Cycling: how to explain the increase in falls in the peloton this season?


Martin Lange // Photo credit: CESAR MANSO / AFP

This Thursday, around ten riders fell heavily in a descent on the Tour of the Basque Country, including the double winner of the Tour de France, the Dane Jonas Vingegaard, still hospitalized this Friday. A new fall when the season has only just begun and which raises questions about the safety of professional runners.

Disasters have been coming one after the other in recent weeks in the world of cycling. Jonas Vingegaard and Evenepoel this Thursday, Wout van Aert last week in Flanders. The Tour of the Basque Country is already the fourth race canceled since the start of the season due to a fall and especially a lack of ambulances for the riders. How to explain this nervousness in the pelotons?

Speed, the main cause of falls in the peloton

Each fall has its context.
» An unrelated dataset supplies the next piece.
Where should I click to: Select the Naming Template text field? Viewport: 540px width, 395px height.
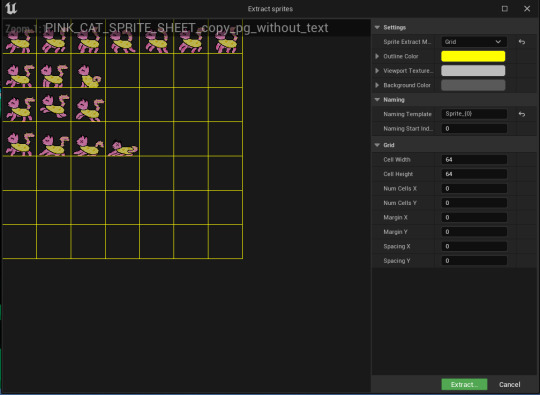tap(474, 114)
This Thursday, for example, the Basque Peio Bilbao, who knows these roads by heart, pointed out the covering of the asphalt with tree roots. But according to him, the runners knew this and should have adapted their speed. This is also the opinion of Marc Madiot, former rider and boss of the Groupama FDJ team.
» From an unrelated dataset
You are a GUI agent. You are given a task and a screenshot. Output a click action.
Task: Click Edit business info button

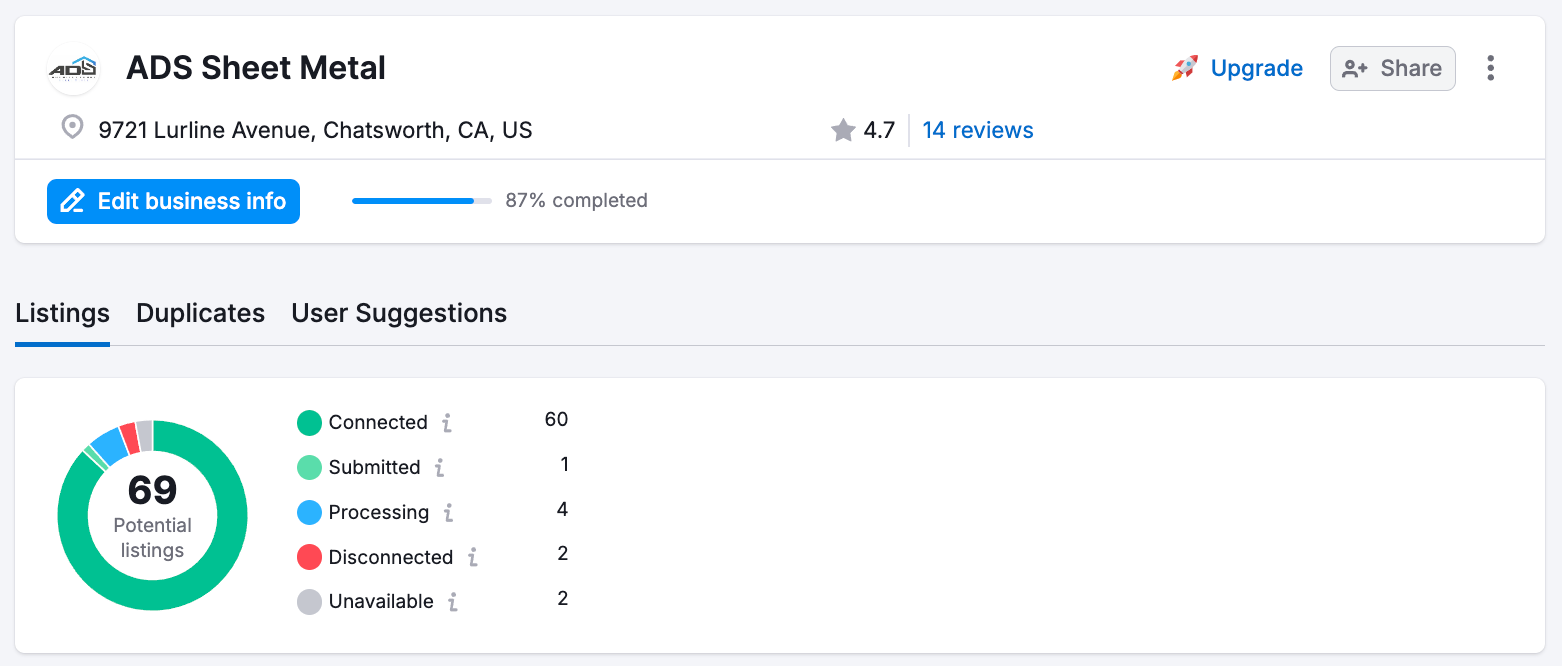[x=173, y=201]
“The main problem in cycling today is the speed and the equipment made available to riders to go faster and faster. We are on roads that are increasingly safe for riding with all types of vehicles “And we arrive with bicycles which are small Formula 1 cars. We want to go faster and faster in places where we are supposed to go slower,” explains Marc Madiot.
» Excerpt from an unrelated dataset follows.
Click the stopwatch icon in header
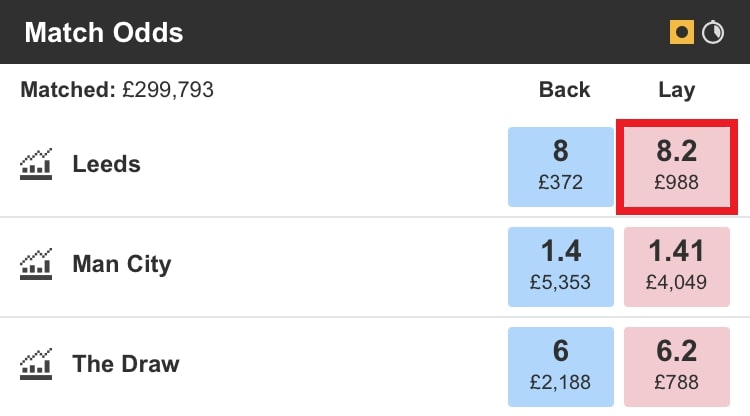Viewport: 750px width, 416px height. 713,32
Is the peloton going faster and faster? In almost all races the average speed record is broken, thanks in particular to increasingly revolutionary equipment. Brakes which allow you to brake later and later, but which lead to gigantic pile-ups. Others point the finger at the earpieces that distract runners. So what solutions can be found to reduce these regulated or regulated speeds?

Sunday, on the Paris-Roubaix, the organizers installed a chicane at the entrance to the terrible Arenberg gap. The objective: to slow down the runners with a simple idea: a fall at 35km/h will do less damage than a fall at 60km/h.